DOCUMENT PASSAGE —
═══

In this article, we will learn the basics of refrigerant, various types, properties, working principles, basic details of R134a, R22, R410a, R290, R32, R407c, etc.

Let’s explore!

What is a Refrigerant? Basics & Definition

Refrigerant Basics

The refrigerant absorbs heat and leaves the cool air behind when moved forward in the refrigerating machine. Its state changes between liquid and gas due to the thermodynamic process. In air conditioners and refrigerators, refrigerants play a crucial role. 

The number of refrigerants that can be used is limited. The most commonly used refrigerants were CFCs (chlorofluorocarbon) called freons, now replaced by HCFCs (hydrochlorofluorocarbon). We will explain in detail the various types of refrigerants in the latter part of this article. 

Definition of Refrigerant

A heat-carrying medium that absorbs heat from a low-temperature system and discards this heat to a high-temperature system is called a refrigerant. It acts as a working fluid through which heat transfer takes place in the refrigeration cycle.

How Does Refrigerant Work?

Let’s see how does refrigerant work,

  • In a refrigerating cycle, the refrigerant is in a liquid state when it reaches the expansion valve. Up to this point, its temperature gets reduced but its pressure is still high.

═══

INFORMATION PROVIDED —
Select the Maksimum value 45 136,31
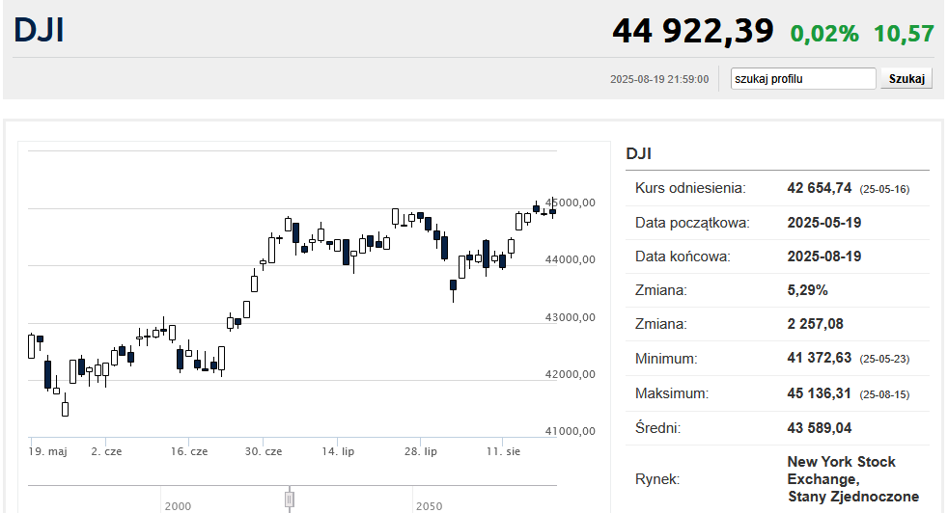Screen dimensions: 948x513 pos(819,393)
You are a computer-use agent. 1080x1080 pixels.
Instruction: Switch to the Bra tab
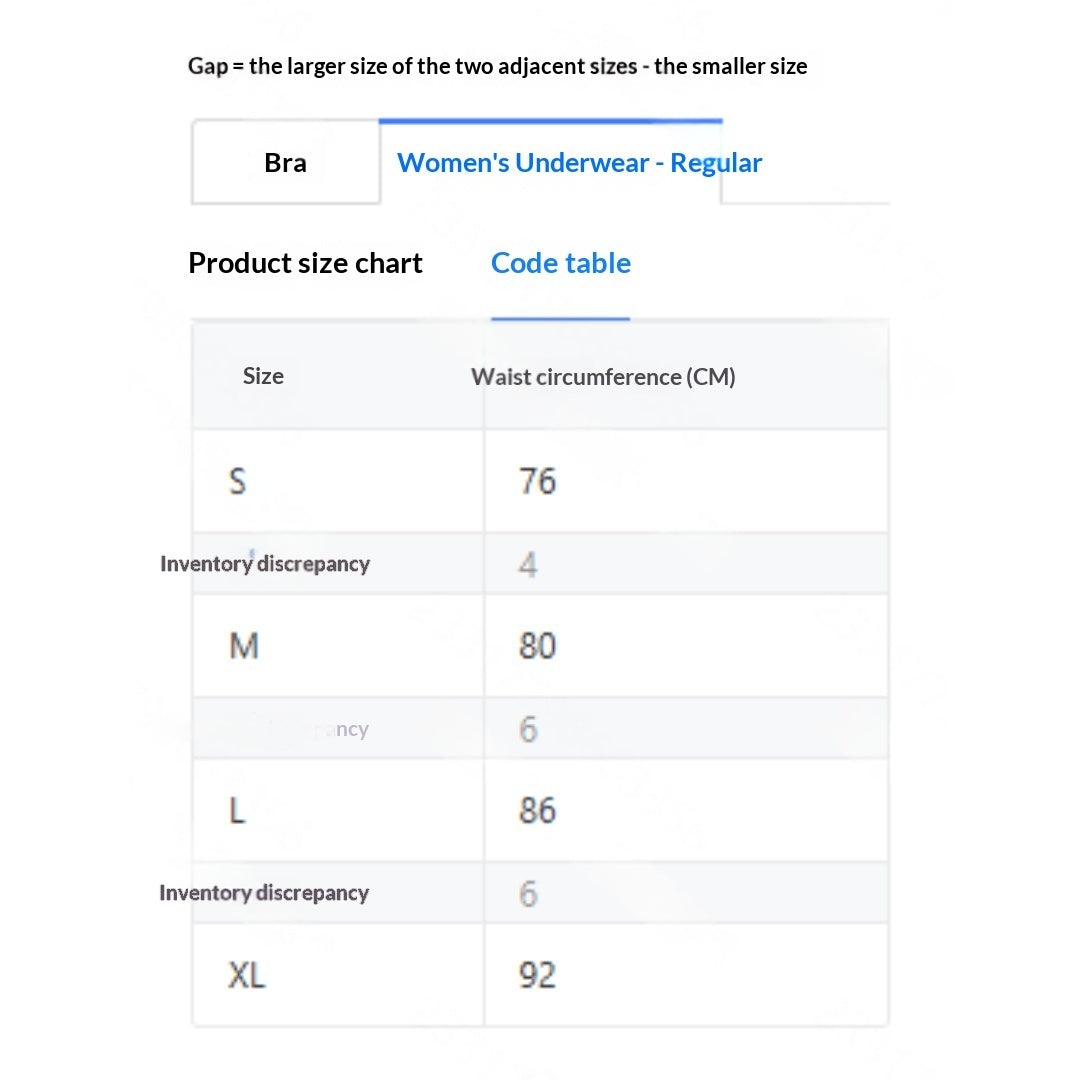coord(286,163)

═══

WHAT TO WORK ON —
Proceed with the refrigerant article, picking up right after its last sentence.

EXERCISE ANSWER —
  • When it passes through the expansion valve, expansion occurs and there is a sharp decrease in its pressure. 
  • This results in the reduction of its temperature. In this way, the refrigerants get chilled and converted to gas. Then the gaseous refrigerants enter the evaporator and absorbs heat from the surrounding area of the evaporator.
  • Due to the absorption of heat, the refrigerating effect produces and the temperature of the refrigerant increases.
  • Now gaseous refrigerant with temperature moves towards the compressor where its pressure increases. 
  • The hot refrigerant enters the condenser under high pressure. Its heat is released by the refrigerant to the fluid inside the condenser coil. The condenser can be water-cooled or air-cooled.
  • After releasing heat, the refrigerant again converts to liquid and reaches the expansion valve to get chilled.
  • This process is repeated continuously to produce a refrigerating effect in air conditioners and refrigerators. 

Desirable Properties of Refrigerant

A single refrigerant is not suitable in all conditions. The choice of refrigerant is based on its chemical, physical and thermodynamic properties. There are some desirable properties that we need to look for during the refrigerant selection process.

We will mention some of the desirable properties of refrigerants. A selected refrigerant should have as many properties out of the following.

  • The condensing pressure should be lower so that less power is required for compression. If the boiling point is high, condensing pressure will be low and vice versa. To work safely, the condenser tubes should be designed for high pressure.
  • The critical pressure should be higher than condenser pressure. Similarly, the critical temperature needs to be higher.
  • Low values of boiling and freezing point.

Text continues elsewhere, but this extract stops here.